Word and element pointing listing:
■ ■ ■ ■
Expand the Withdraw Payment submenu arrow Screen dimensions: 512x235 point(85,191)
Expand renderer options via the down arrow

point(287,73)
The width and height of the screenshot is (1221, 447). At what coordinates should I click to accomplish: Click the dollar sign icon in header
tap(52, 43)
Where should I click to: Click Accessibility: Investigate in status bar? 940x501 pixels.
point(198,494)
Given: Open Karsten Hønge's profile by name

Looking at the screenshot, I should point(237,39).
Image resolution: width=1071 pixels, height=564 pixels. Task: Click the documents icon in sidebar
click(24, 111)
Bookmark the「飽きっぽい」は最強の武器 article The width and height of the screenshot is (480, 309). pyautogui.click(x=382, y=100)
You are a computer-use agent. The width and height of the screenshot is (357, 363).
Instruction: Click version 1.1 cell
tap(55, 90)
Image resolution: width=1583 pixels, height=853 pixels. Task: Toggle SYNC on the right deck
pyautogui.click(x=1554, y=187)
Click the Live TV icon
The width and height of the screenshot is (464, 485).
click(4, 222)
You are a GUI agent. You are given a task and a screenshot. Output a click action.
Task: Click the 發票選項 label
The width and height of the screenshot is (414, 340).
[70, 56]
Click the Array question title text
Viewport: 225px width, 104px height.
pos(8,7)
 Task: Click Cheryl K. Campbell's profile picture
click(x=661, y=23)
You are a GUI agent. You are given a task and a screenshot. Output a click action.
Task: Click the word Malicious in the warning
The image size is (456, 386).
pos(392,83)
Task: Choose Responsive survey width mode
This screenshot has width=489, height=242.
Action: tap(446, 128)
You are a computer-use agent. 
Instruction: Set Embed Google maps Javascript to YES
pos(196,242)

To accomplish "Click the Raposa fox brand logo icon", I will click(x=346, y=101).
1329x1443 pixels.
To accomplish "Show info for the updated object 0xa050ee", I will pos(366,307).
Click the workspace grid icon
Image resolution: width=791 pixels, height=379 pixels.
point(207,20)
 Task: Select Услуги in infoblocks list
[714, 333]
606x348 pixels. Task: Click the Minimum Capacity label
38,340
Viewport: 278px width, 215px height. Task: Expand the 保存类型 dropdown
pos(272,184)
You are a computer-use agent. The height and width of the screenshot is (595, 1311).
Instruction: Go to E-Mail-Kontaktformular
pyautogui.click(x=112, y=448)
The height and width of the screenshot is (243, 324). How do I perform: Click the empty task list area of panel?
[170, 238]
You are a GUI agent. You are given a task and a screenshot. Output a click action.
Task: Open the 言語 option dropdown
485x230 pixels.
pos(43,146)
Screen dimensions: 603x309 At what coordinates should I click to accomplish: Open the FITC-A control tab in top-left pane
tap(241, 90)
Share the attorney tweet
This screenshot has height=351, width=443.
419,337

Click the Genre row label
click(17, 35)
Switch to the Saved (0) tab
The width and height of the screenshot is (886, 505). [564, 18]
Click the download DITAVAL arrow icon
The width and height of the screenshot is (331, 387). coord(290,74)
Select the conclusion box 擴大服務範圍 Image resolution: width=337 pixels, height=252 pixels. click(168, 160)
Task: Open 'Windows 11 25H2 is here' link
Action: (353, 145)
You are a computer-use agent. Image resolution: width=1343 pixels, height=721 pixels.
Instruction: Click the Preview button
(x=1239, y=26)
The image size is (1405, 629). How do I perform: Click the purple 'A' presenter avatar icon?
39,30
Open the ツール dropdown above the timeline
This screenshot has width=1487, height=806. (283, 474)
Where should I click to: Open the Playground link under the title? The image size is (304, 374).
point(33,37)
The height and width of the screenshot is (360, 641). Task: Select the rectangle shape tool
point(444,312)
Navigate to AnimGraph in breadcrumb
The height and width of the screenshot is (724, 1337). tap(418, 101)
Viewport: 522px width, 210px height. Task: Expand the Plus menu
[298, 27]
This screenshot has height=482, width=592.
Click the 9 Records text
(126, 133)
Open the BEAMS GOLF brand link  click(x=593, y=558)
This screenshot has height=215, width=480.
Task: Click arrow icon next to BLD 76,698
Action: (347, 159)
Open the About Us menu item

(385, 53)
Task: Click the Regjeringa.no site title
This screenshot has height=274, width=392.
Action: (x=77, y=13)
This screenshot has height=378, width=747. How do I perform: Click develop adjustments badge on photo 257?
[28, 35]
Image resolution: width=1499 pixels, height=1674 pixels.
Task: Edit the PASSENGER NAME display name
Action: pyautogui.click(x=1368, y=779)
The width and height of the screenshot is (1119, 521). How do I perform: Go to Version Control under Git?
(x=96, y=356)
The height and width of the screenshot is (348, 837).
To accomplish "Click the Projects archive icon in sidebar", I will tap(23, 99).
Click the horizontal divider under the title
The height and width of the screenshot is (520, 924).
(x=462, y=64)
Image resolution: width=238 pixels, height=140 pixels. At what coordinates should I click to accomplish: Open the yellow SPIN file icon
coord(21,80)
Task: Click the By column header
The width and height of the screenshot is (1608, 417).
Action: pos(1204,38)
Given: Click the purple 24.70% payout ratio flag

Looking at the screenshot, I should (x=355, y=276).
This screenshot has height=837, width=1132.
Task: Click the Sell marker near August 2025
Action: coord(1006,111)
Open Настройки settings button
■ ■ ■ ■
Copy out the stretch of the listing from the line containing "Given: Click the" through the end of the listing, reproducing every line unchanged.

• _WRITTEN RESPONSE_:
Given: Click the purple 24.70% payout ratio flag

Looking at the screenshot, I should (x=355, y=276).
This screenshot has height=837, width=1132.
Task: Click the Sell marker near August 2025
Action: coord(1006,111)
Open Настройки settings button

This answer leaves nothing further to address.